Changes PlannedPublic

Authored by rupprecht on May 22 2019, 5:33 PM.

Details

Summary

This change dumps all program headers for ELF files. This will be useful for checking in yaml files instead of binaries/cores for programs (e.g. lldb) that needs to run tests on files with program headers.

Event Timeline

rupprecht created this revision.May 22 2019, 5:33 PM
Herald added a project: Restricted Project. · View Herald TranscriptMay 22 2019, 5:33 PM

Unfortunately, I don't think this will be enough to make obj2yaml really useful for handling program headers. The interesting thing about program headers is their interconnection with the data described by section headers, and by storing that values verbatim, you're completely ignoring that aspect. This may be enough to capture a file, if the elf file was already produced by yaml2obj, and the yaml hasn't been modified in any way, as then obj2yaml will likely lay things out the same way and the program headers will come out "right". However, if the elf file was produced by some other tool (including an older version of yaml2obj), then the reconstituted program headers will likely point to garbage.
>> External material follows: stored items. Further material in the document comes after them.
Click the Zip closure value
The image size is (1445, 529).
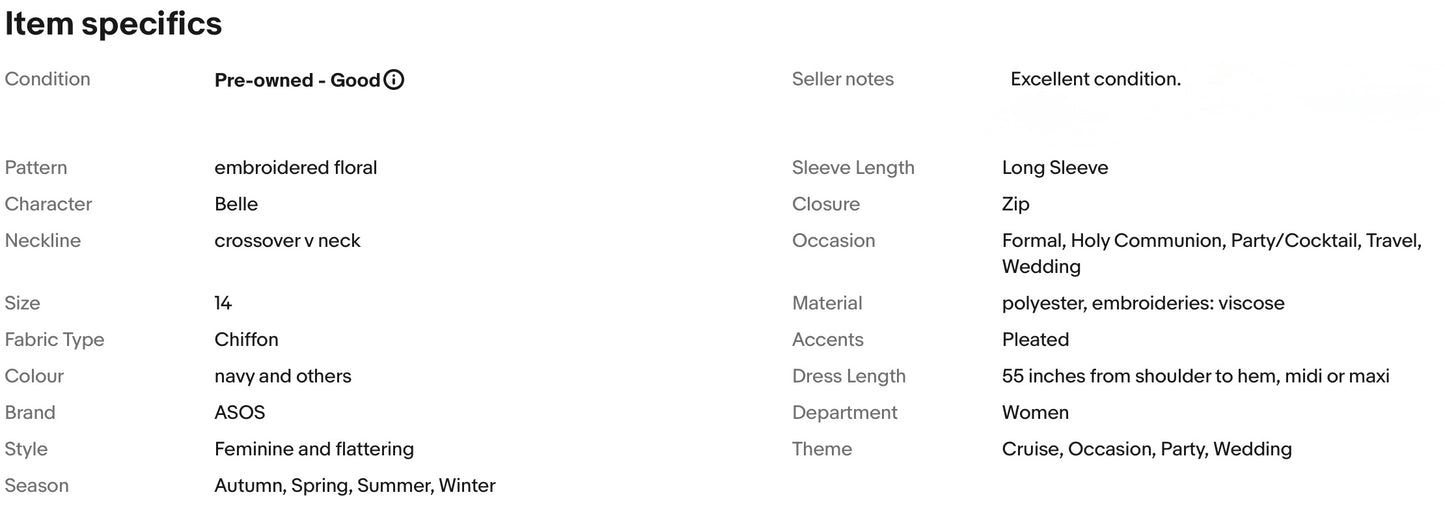coord(1015,204)
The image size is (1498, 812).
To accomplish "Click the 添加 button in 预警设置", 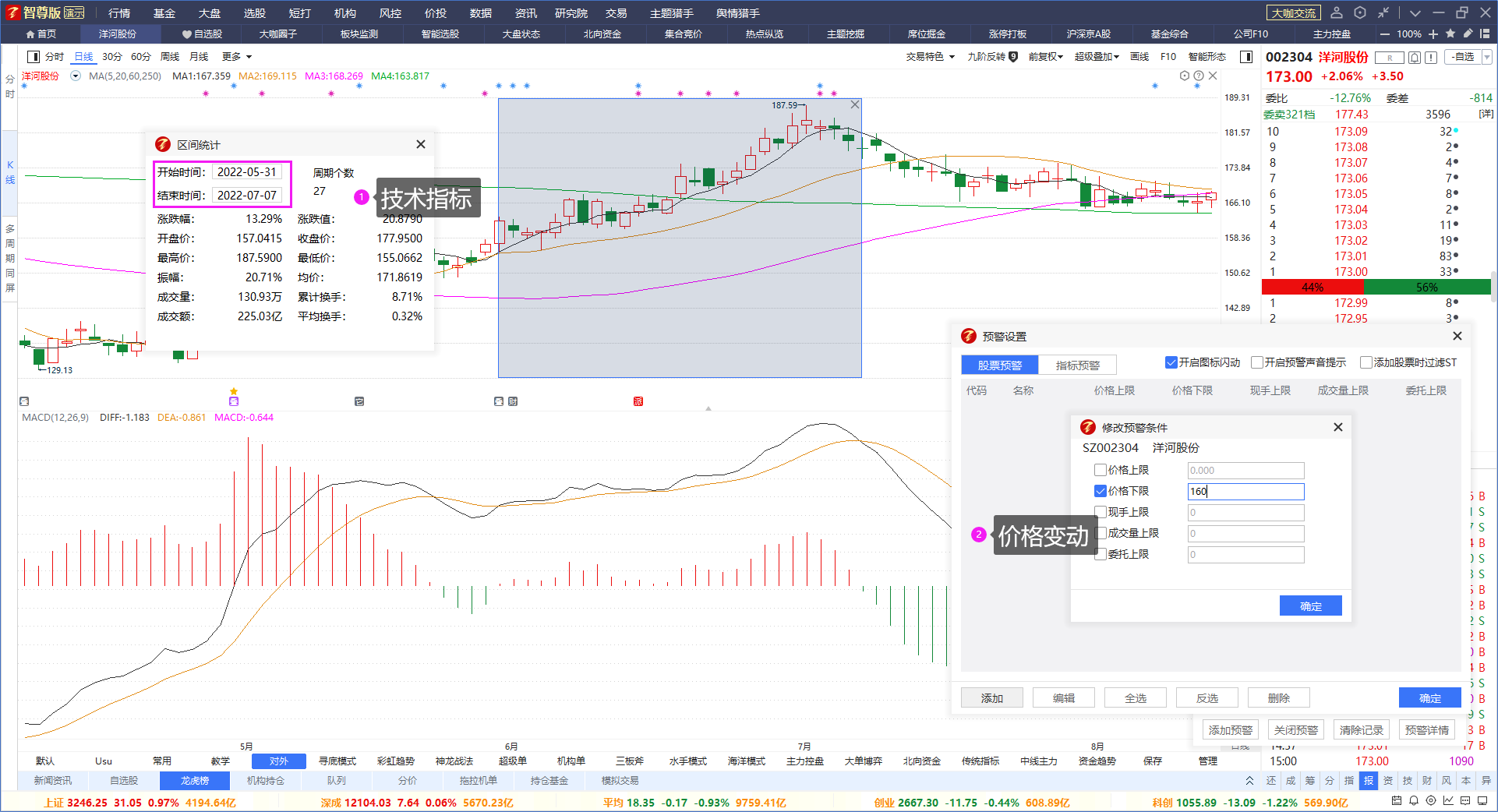I will (992, 698).
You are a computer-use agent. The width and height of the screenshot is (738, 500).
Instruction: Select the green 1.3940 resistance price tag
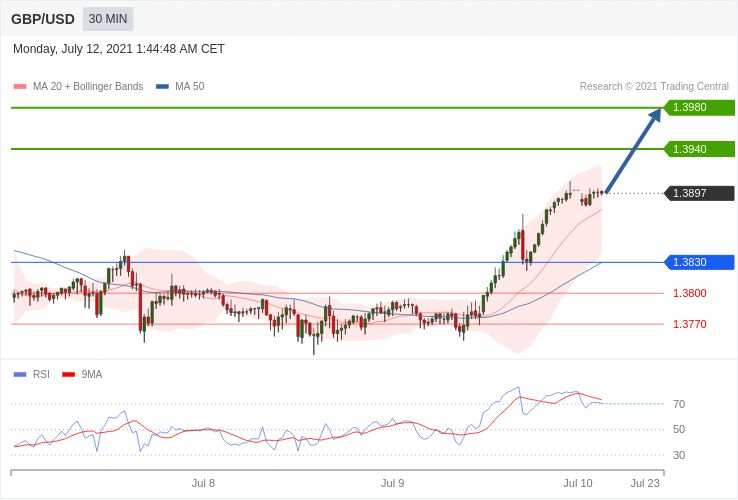[x=700, y=149]
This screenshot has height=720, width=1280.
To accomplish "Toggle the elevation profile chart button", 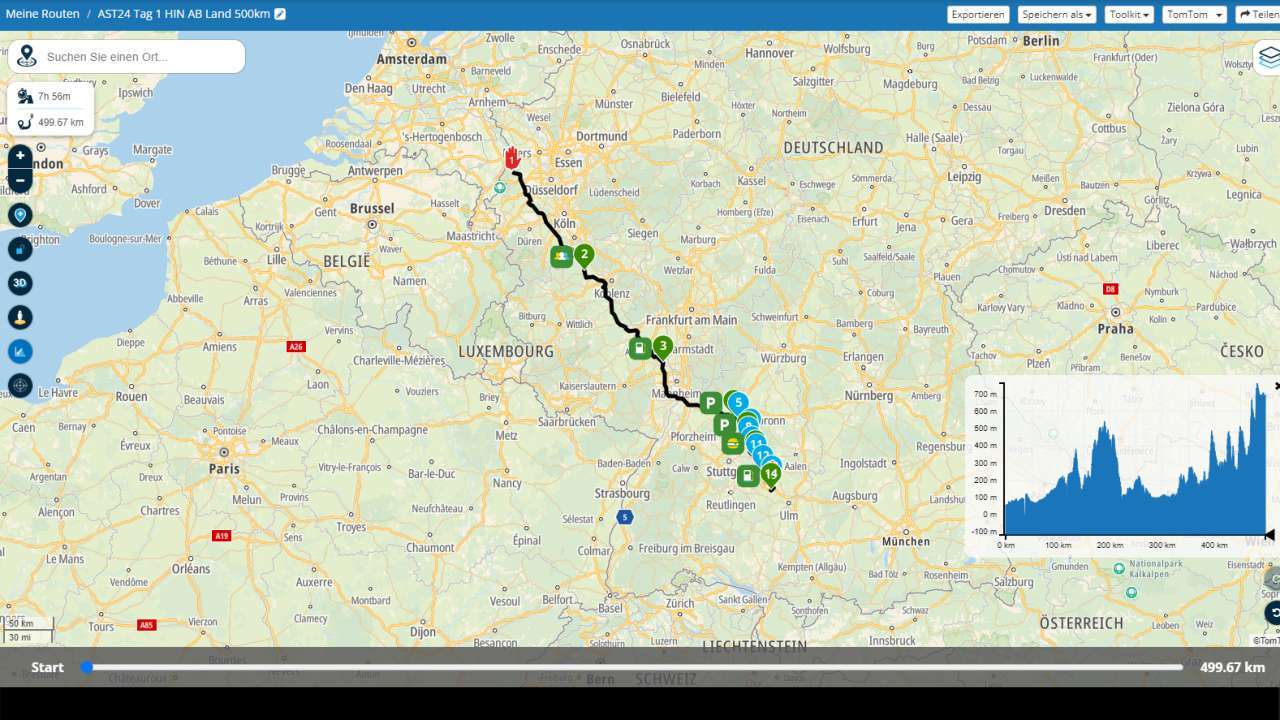I will coord(20,351).
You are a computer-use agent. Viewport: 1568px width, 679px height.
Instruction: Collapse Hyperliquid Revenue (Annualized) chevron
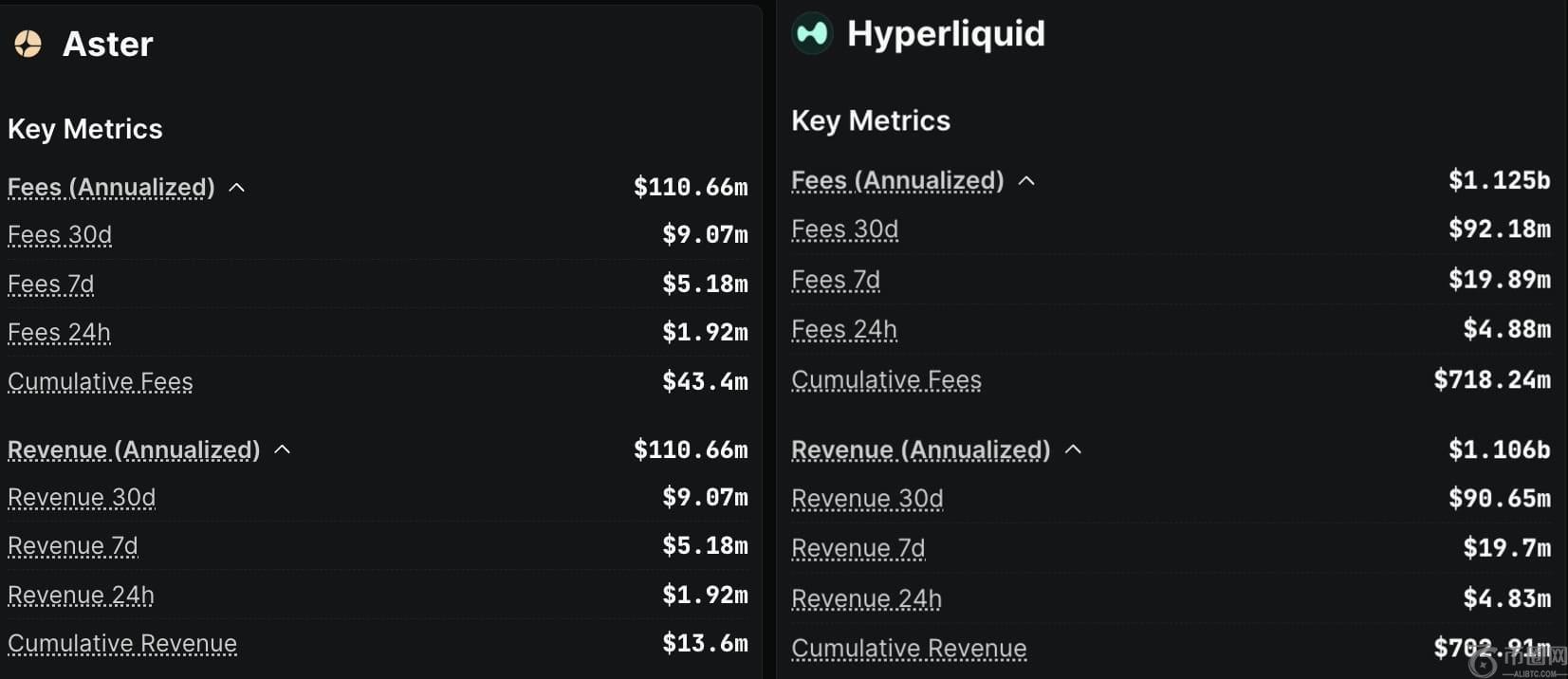click(1073, 450)
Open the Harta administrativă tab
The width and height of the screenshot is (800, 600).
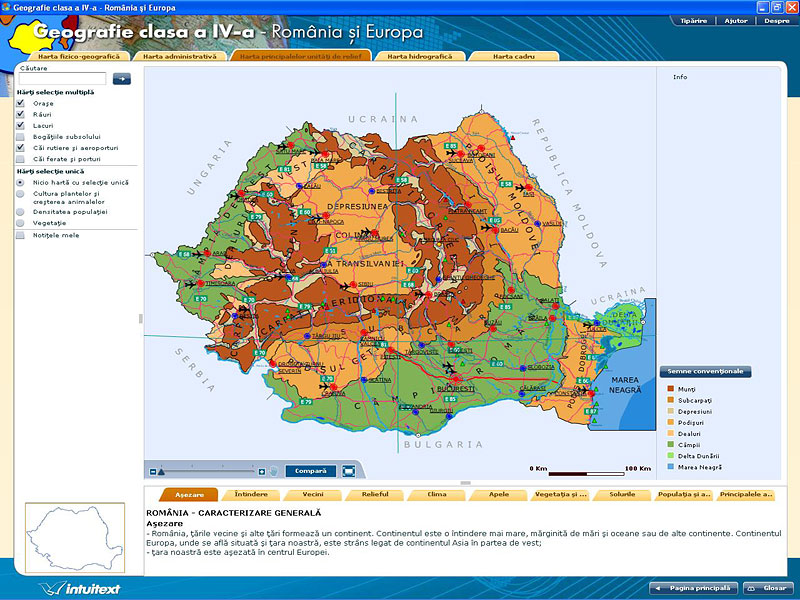point(179,57)
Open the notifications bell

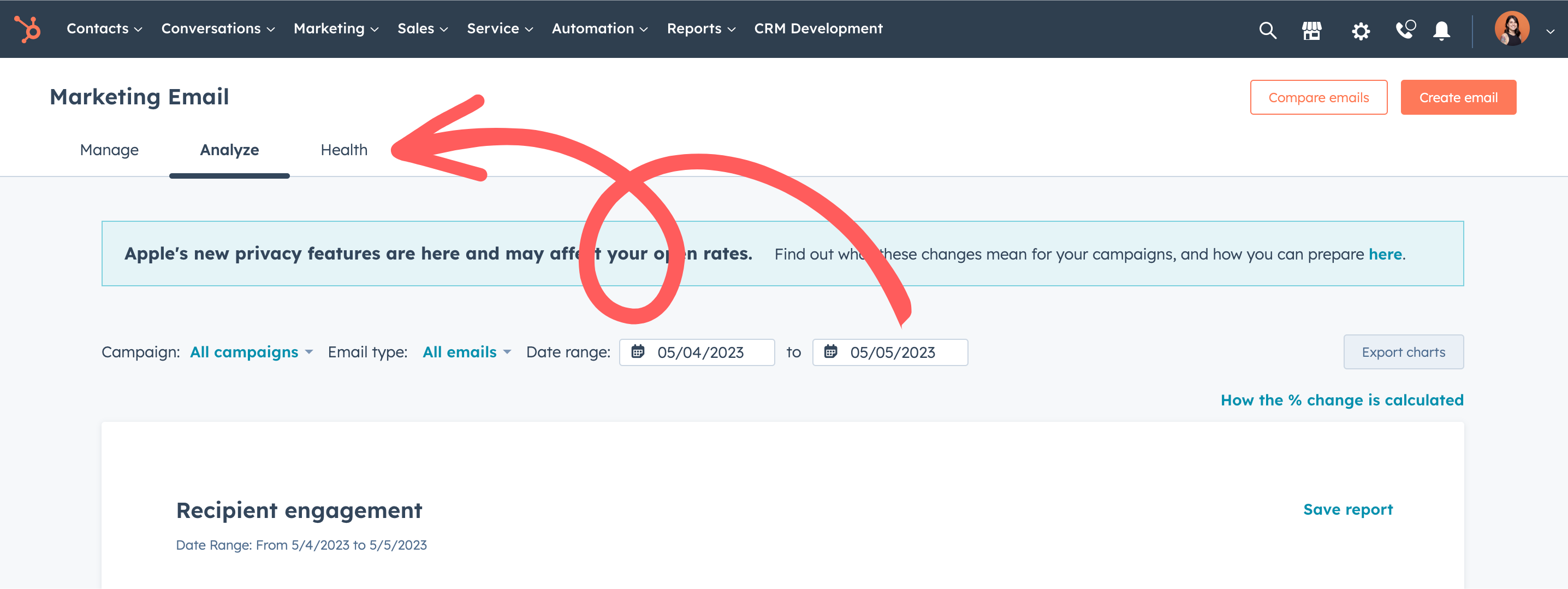coord(1441,30)
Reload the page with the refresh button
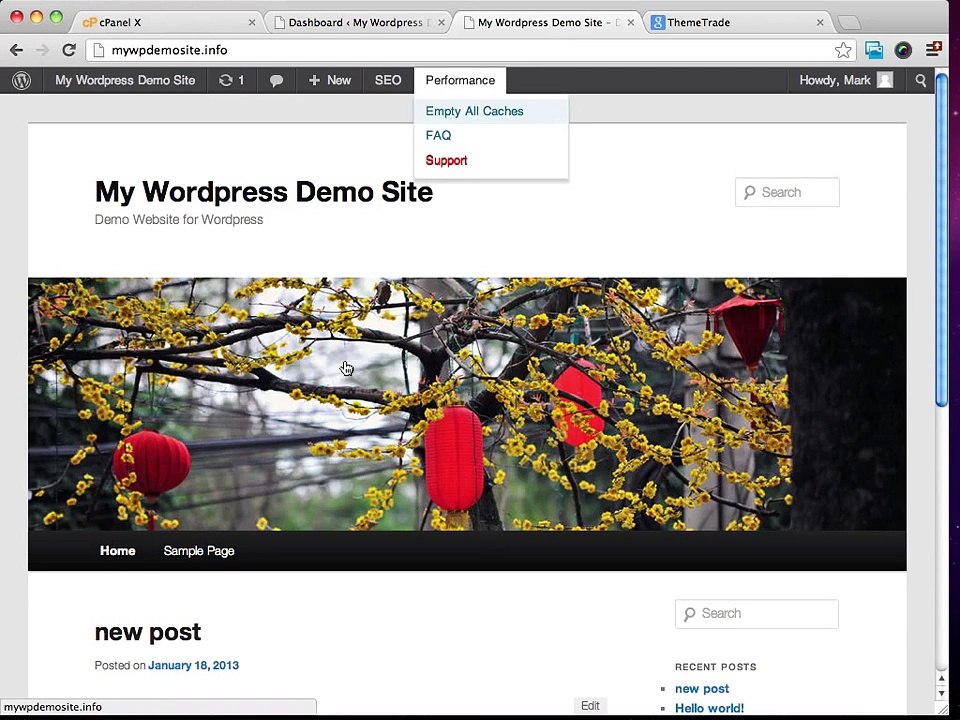This screenshot has height=720, width=960. 69,50
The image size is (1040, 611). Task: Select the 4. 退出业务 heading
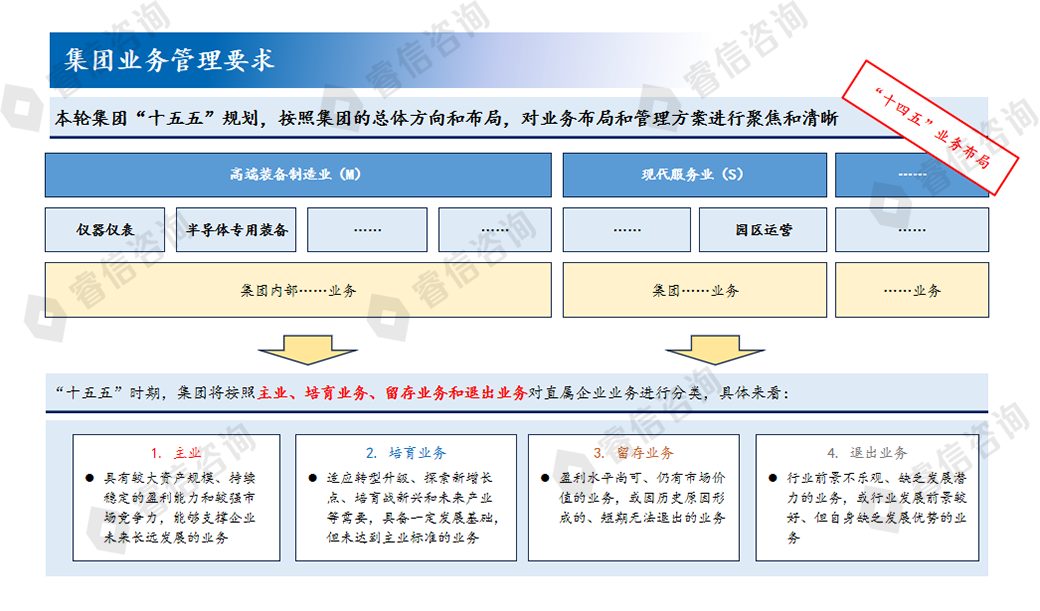(866, 452)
So, I believe a more sophisticated solution is needed here. I think we will need to somehow capture the segment-to-section relationship symbolically, much like yaml2obj allows you to state the sections which are to be contained in a segment, and then adjusts the program headers offset and size fields accordingly. However, that is not going to be that trivial, because there is a bunch of edge cases to consider:

  • the segments can contain data not covered by any section, due to alignment or other considerations. The most extreme case of this are elf core files, which contain no sections, and all data is accessible only through program headers. So we'll probably need a way to specify (parts of) segment content directly.
  • this means that yaml2obj will need to be able to generate and allocate space for this kind of data in its output. That may mean changing the algorithm it uses to allocate space for the section data, but I don't really have that part thought out.
  • the PT_PHDR header is particularly amusing, because it is self-referencing. However, I don't think we use this header for anything right now, so it's probably not too important what we do with it..

I agree with @labath, I don't think this approach is quite right. We should avoid using the strict Offset field if we can, in the obj2yaml output, and we should definitely link them with their sections (i.e. via the Sections: member of a program header). Perhaps we need to update the whole paradigm, to allow for arbitrary data in the list of "Sections"? Something like:

Sections:
  - Data: '12345678'
  - Section: .text
  - Data: 'abcdef90'
  - Section: .another.text

And I'd probably rename "Sections" to "Members" or similar.

I've been using the FileSize and Offset fields up to now because there isn't a sensible alternative for arbitrary data in program headers not covered by a section, and something like this would make the tests I've written more robust. It would also allow a cleaner obj2yaml output, I think.

rupprecht planned changes to this revision.Jun 6 2019, 4:46 PM

Ack -- those suggestions sound good, I'll revive this patch when I have a proposal for smarter program headers.